#### WHAT THIS TASK INVOLVES:
How many lines in the material contain the string "profile"? Only the number is wanted.

===== PROVIDED RECORDS =====

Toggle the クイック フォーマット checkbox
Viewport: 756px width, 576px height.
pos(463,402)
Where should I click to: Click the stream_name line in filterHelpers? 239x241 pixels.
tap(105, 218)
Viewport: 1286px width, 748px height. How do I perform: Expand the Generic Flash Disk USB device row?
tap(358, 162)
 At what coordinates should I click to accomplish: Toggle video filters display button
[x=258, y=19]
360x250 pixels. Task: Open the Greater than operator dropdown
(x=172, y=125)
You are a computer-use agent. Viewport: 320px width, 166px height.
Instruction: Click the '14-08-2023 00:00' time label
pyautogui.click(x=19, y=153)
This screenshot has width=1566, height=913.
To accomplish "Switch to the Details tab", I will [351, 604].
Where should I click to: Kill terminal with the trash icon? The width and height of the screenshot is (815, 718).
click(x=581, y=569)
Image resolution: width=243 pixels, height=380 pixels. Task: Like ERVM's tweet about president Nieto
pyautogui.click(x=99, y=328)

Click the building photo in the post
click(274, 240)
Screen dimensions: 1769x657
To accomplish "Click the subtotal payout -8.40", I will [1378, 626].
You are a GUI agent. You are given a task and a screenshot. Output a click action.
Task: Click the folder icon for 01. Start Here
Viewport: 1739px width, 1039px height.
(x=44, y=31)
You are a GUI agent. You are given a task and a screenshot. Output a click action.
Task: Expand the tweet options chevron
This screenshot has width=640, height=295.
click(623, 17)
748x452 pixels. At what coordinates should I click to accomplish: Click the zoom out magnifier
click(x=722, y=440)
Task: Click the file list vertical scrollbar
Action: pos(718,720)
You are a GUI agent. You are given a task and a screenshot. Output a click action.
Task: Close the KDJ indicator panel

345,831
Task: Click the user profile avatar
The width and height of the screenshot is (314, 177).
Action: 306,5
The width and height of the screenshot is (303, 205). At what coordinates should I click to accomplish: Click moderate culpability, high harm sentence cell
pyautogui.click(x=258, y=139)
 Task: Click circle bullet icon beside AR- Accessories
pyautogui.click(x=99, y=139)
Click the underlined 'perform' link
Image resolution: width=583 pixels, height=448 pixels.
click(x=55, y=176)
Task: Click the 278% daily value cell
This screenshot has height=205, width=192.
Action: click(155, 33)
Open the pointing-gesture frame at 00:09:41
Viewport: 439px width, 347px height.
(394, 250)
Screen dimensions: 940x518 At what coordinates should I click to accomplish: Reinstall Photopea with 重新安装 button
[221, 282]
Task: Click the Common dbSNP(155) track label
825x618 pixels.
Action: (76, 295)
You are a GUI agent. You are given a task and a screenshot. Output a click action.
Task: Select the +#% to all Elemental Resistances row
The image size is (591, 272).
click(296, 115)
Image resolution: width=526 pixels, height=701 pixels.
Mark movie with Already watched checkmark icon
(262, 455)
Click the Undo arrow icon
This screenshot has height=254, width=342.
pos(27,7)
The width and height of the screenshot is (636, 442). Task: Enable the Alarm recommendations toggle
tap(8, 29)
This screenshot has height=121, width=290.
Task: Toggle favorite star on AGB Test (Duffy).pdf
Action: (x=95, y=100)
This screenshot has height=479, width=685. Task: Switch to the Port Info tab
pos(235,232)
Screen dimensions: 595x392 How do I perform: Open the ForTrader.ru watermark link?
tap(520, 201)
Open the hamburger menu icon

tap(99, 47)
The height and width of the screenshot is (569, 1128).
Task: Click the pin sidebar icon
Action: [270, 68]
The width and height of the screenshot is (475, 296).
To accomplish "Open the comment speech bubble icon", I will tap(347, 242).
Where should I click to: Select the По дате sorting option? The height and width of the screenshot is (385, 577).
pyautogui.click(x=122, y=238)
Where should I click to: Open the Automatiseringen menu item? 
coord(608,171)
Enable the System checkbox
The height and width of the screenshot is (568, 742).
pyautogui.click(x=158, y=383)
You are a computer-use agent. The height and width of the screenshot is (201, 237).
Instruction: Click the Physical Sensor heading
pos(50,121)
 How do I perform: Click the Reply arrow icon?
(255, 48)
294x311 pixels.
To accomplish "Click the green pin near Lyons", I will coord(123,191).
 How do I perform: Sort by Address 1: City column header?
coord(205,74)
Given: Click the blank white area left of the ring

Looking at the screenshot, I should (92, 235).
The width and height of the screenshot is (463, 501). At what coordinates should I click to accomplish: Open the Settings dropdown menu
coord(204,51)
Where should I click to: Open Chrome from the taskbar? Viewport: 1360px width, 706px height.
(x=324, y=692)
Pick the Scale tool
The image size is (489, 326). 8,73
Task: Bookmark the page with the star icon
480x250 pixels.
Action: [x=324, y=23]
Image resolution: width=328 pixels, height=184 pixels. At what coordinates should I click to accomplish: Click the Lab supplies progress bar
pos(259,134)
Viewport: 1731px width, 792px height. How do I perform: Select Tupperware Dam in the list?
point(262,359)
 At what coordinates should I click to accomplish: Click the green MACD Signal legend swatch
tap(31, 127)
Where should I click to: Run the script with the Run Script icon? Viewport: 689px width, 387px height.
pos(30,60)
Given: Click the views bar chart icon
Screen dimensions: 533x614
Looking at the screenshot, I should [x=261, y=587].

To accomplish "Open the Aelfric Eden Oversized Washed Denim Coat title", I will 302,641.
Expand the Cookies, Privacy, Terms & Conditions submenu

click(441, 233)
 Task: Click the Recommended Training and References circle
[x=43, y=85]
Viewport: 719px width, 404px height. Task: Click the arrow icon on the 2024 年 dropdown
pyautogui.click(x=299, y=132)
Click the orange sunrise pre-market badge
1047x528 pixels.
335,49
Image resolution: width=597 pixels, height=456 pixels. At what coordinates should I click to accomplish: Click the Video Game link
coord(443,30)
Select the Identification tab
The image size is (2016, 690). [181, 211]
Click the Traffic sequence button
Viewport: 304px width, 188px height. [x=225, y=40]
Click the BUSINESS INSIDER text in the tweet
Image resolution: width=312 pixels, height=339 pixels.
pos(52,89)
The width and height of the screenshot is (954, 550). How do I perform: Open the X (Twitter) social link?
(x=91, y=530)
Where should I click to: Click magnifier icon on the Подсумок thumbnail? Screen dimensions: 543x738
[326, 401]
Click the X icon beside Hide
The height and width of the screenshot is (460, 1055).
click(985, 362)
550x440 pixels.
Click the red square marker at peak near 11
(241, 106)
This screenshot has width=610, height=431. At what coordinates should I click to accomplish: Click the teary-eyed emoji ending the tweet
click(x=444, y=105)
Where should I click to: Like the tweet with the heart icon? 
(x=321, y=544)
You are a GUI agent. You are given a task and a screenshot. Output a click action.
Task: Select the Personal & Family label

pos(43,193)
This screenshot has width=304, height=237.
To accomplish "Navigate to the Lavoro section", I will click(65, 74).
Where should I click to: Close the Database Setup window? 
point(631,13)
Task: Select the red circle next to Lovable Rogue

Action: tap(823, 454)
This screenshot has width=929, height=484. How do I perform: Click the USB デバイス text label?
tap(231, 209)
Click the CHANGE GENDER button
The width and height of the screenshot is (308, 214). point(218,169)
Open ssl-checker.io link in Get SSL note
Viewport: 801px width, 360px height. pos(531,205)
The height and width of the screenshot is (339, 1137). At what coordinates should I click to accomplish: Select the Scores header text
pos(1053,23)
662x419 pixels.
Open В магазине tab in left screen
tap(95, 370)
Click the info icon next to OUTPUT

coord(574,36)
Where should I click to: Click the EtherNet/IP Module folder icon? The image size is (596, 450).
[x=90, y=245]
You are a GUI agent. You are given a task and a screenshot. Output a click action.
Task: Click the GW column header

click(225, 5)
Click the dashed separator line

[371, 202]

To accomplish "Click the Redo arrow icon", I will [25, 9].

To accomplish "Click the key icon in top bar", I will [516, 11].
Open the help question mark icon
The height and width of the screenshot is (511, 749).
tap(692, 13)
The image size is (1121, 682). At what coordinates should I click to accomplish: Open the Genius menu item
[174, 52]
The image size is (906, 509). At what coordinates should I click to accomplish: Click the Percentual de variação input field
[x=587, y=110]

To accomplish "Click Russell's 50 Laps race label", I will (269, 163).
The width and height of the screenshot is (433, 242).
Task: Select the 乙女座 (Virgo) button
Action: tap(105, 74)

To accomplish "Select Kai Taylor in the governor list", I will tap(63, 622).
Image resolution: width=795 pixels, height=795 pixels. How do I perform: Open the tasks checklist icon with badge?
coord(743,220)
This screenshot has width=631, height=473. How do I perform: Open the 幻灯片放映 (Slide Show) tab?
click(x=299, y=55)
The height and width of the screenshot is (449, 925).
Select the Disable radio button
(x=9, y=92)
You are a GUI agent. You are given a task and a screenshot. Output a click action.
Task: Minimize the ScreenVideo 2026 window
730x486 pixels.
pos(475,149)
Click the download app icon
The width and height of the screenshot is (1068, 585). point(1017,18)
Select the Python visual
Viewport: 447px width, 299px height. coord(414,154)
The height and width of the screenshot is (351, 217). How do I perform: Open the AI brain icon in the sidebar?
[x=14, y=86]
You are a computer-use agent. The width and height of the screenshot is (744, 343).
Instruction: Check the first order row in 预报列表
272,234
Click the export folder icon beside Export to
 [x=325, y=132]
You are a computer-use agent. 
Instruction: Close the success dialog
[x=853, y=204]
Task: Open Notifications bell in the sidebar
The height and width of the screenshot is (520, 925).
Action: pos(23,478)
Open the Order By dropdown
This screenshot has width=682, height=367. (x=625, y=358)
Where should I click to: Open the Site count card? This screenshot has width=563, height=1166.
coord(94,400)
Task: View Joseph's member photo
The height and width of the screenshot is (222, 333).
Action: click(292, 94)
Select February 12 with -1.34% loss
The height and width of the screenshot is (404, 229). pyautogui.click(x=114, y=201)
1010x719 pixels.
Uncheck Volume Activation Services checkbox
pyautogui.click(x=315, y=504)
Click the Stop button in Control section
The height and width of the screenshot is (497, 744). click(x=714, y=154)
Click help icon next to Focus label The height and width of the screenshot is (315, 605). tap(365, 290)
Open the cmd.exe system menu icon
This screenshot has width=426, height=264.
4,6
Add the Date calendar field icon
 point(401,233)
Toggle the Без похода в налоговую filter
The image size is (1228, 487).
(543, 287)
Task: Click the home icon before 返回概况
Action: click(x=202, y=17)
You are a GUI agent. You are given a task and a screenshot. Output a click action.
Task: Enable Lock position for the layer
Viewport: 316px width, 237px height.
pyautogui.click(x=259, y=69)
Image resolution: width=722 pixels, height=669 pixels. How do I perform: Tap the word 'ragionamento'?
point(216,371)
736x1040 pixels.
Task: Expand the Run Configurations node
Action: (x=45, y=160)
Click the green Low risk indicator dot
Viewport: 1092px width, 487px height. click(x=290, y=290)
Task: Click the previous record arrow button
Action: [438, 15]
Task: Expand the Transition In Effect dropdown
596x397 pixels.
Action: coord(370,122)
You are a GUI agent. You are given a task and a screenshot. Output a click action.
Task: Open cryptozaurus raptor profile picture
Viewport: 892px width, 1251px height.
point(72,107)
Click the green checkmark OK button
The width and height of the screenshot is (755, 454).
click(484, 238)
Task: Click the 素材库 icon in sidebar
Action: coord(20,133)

=====

#### EXPECTED ANSWER:
2